**ANGEZEIGTER TEXT:**
::::
I. Schweizerisches Recht[1]

a) Obligationenrecht v. 30.3.1911 (OR)

3. Abteilung. Die Handelsgesellschaften und die Genossenschaften

28. Titel. Die Gesellschaft mit beschränkter Haftung

Art. 777

(1) Die Gesellschaft wird errichtet, indem die Gründer in öffentlicher Urkunde erklären, eine Gesellschaft mit beschränkter Haftung zu gründen, darin die Statuten festlegen und die Organe bestellen.

Art. 779

(1) Die Gesellschaft erlangt das Recht der Persönlichkeit durch die Eintragung ins Handelsregister.

(2) Sie erlangt das Recht der Persönlichkeit auch dann, wenn die Voraussetzungen für die Eintragung tatsächlich nicht erfüllt sind.

(3) Waren bei der Gründung gesetzliche oder statutarische Voraussetzungen nicht erfüllt und sind dadurch die Interessen von Gläubigern oder Gesellschaftern in erheblichem Maße gefährdet oder verletzt worden, so kann das Gericht auf Begehren einer dieser Personen die Auflösung der Gesellschaft verfügen.
::::
**VORLIEGENDE ANGABEN:**
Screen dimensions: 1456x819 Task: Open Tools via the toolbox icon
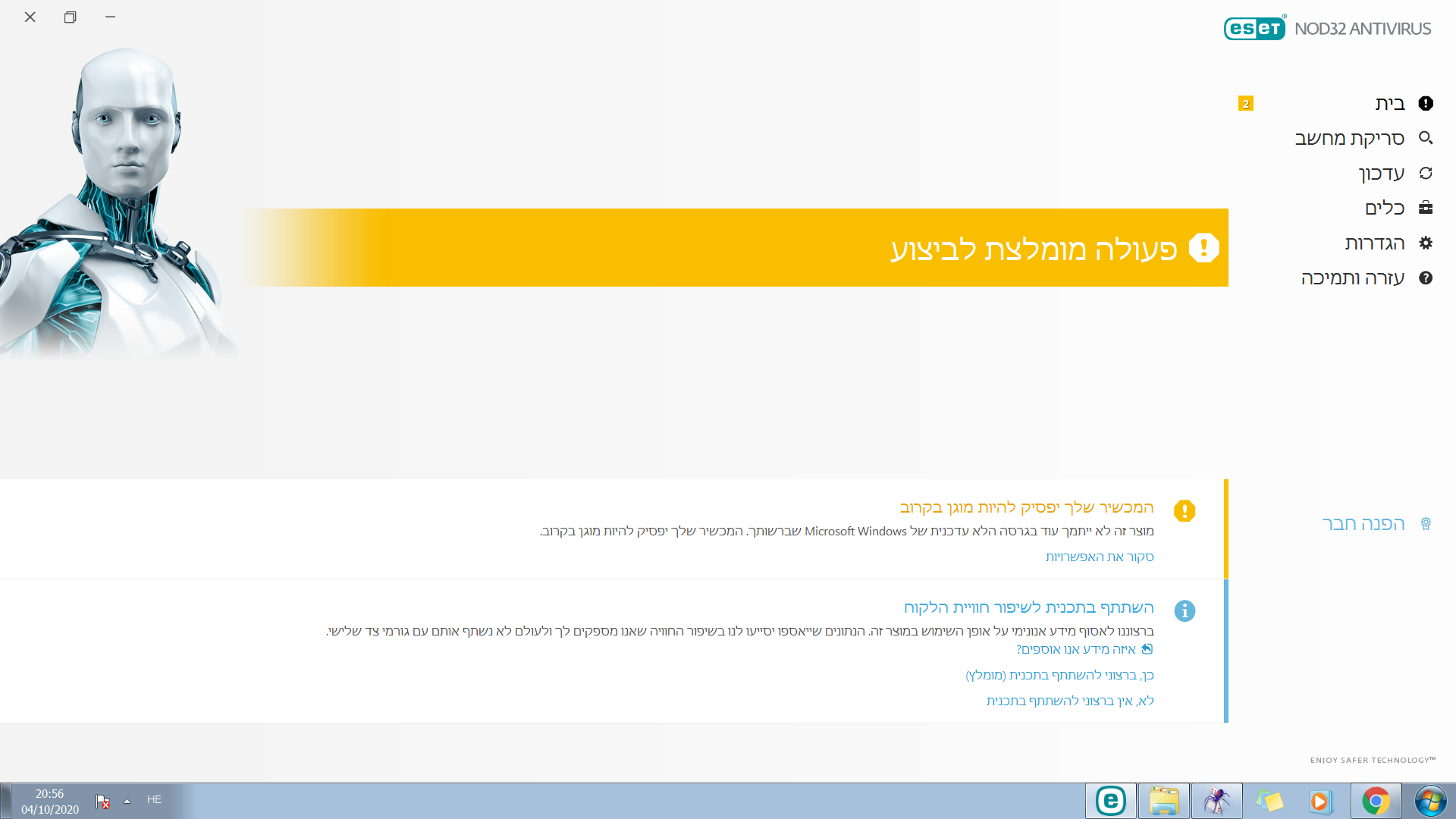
::::
**ZIEL DER ÜBUNG:**
Geben Sie aus dem Gesetzesauszug den Abschnitt von „(1) Die Gesellschaft wird“ bis einschließlich „nicht erfüllt sind.“ unverändert wieder. Das Material steht in keinem Zusammenhang mit dem Gesetzesauszug.

**LÖSUNG:**
(1) Die Gesellschaft wird errichtet, indem die Gründer in öffentlicher Urkunde erklären, eine Gesellschaft mit beschränkter Haftung zu gründen, darin die Statuten festlegen und die Organe bestellen.

Art. 779

(1) Die Gesellschaft erlangt das Recht der Persönlichkeit durch die Eintragung ins Handelsregister.

(2) Sie erlangt das Recht der Persönlichkeit auch dann, wenn die Voraussetzungen für die Eintragung tatsächlich nicht erfüllt sind.